TheHill: The hacker collective Anonymous says the Islamic State in Iraq and Syria (ISIS) is planning to launch attacks in the U.S., Paris, Indonesia, Italy and Lebanon on Sunday.

OpParisIntel, the name of Anonymous’ mission against ISIS, released a statement Saturday saying it had uncovered information regarding new terror plots “on Paris and the world” scheduled for Nov. 22.

“All proof was submitted to official authorities all around the globe days ago,” the statement said, as first reported by the International Business Times. “They have it and it is their responsibility to do something with it. But because they have not done anything with it yet and it’s almost the 22nd, we have matters into our own hands.”
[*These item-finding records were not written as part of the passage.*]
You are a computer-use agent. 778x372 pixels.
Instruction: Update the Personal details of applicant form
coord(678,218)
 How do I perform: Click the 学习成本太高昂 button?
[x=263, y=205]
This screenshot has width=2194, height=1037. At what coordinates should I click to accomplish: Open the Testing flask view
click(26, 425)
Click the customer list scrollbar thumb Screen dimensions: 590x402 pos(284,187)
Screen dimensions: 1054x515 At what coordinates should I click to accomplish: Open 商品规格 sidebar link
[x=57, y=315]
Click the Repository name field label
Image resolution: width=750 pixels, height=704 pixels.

“We only take the responsibility of warning civilians (incase the authorities do not act well enough),” the statement added.
Anonymous warned against attending events with large crowds, especially church services, but added that “the risk of any churches outside Paris/France being targeted is low.”
The group listed several events in Paris that it said “have been confirmed are at risk” and several events around the world that are not yet “100% confirmed,” including a major WWE pro wrestling event in Atlanta, Ga.
“The goal is to make sure the whole world, or at least the people going to these events, know that there have been threats and that there is possibility of an attack to happen,” the statement continued.
Anonymous told IBT that it has sent the information to U.K. intelligence agency MI5, as well as the CIA and the FBI in the U.S., but has refused to release proof of the attacks publicly.
“If we share the proof [publicly], everyone will start calling it fake because screenshots can be edited and accounts can be deleted,” the hacking group said. “We have purposely not shared account links publicly because they would be shut down immediately and then no one would believe the proof.”
Anonymous declared cyber war on ISIS after the group claimed responsibility for a terrorist attack in Paris last week, killing at least 132 civilians and injuring hundreds.